● Data:
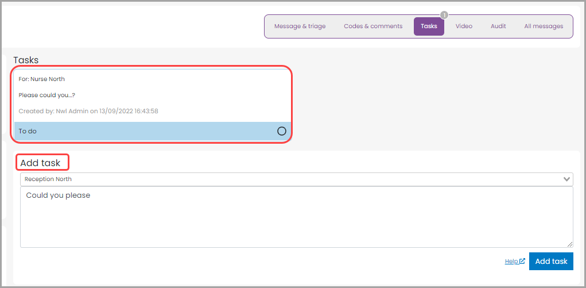
Task: Click the task count badge above Tasks
Action: click(444, 15)
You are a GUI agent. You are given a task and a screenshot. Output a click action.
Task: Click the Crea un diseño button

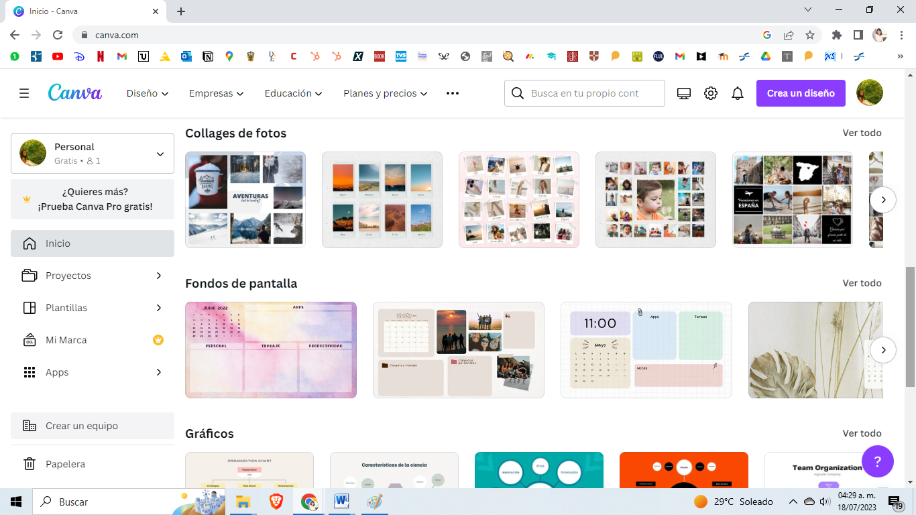tap(801, 93)
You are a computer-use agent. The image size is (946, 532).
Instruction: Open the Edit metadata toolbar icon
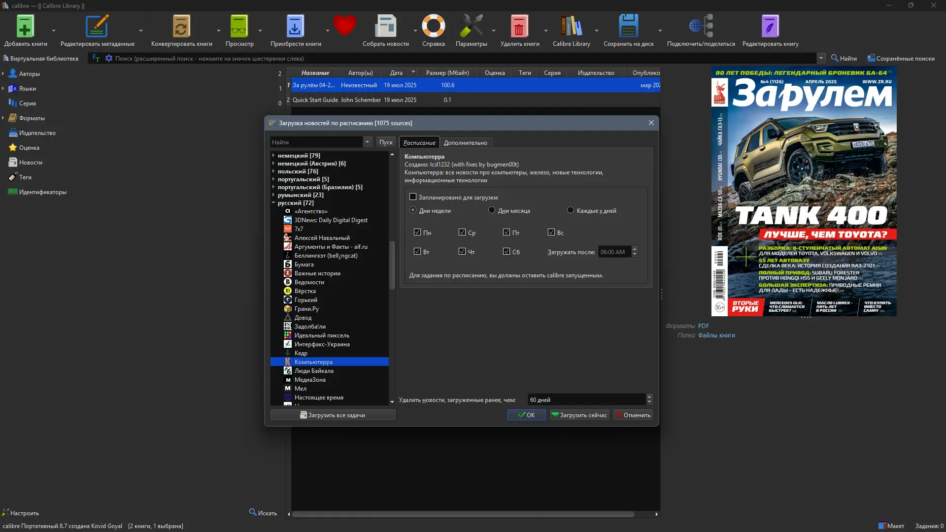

● What to work on:
Can you turn the lines of the records above into a JSON list of strings, one per line, with blank lines and pictures left out?

● The response:
[
  "Task: Click the task count badge above Tasks",
  "Action: click(444, 15)",
  "You are a GUI agent. You are given a task and a screenshot. Output a click action.",
  "Task: Click the Crea un diseño button",
  "tap(801, 93)",
  "You are a computer-use agent. The image size is (946, 532).",
  "Instruction: Open the Edit metadata toolbar icon"
]